Fortunately, Django REST Framework provides ways to configure your API to allow cross-origin requests. We will explore some options, from simple to robust, to make your API accessible.
Using CORS Middleware
Next, we will try the fastest way to enableCORS using a middleware class. Middleware offers a simple way to execute logic on every request and response in Django.
To begin, install django-cors-headers
:
pip install django-cors-headers
Allowing Specific Origins
For more control over CORS, you can specify the allowed origins instead of enabling it globally.

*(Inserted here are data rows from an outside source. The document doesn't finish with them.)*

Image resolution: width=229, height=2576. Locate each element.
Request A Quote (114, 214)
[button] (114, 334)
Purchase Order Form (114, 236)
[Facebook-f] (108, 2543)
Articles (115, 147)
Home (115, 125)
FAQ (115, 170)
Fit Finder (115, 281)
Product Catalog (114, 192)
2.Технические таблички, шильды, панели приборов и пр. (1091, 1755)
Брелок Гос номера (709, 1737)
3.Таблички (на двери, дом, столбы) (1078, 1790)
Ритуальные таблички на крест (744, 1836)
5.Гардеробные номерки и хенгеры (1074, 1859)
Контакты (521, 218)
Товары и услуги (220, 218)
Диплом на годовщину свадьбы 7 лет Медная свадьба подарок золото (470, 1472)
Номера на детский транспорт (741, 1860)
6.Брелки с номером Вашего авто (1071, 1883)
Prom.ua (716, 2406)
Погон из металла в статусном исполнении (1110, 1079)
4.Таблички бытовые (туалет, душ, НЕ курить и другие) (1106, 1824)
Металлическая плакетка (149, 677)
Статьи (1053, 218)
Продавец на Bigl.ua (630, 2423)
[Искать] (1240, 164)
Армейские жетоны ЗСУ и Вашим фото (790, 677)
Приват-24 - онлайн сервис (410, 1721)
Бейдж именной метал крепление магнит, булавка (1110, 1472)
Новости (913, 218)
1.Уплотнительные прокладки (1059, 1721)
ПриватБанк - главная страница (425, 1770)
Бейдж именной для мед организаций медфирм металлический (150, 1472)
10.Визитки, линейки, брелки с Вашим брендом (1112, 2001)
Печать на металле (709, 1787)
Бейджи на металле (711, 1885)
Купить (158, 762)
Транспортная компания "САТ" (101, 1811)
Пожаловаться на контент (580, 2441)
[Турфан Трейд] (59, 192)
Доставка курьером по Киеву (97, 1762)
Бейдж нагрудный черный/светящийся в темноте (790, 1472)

The CORS middleware includes an CORS_ALLOW_ALL_ORIGINS
setting. To allow specific origins only, add the CORS_ALLOWED_ORIGINS
setting instead:
CORS_ALLOW_ALL_ORIGINS = False
CORS_ALLOWED_ORIGINS = [
"https://example.com",
"https://sub.example.com",
]
Advanced Configuration with CORS Classes
For the most flexibility, Django REST Framework includesCORS classes to override per view or viewset. This grants you control of theCORS headers on a granular level.
To begin, remove theCORS middleware from the settings since the classes replace it. Then in any view or viewset, enableCORS with:
from rest_framework.decorators import permission_classes
from rest_framework.permissions import AllowAny
from rest_framework.response import Response
from rest_framework.views import APIView
class ExampleView(APIView):
permission_classes = [AllowAny]
def get(self, request):
content = {
'message': 'Hello, World!'
}
return Response(content)
Conclusion
In summary, enablingCORS in Django REST Framework prevents cross-origin errors that block API access. The middleware provides a shortcut, whileCORS settings and classes deliver more granular control. Consider your requirements to determine the best solution – your application architecture may benefit from different configurations per endpoint. With these options, you can securely open your web APIs to external web apps.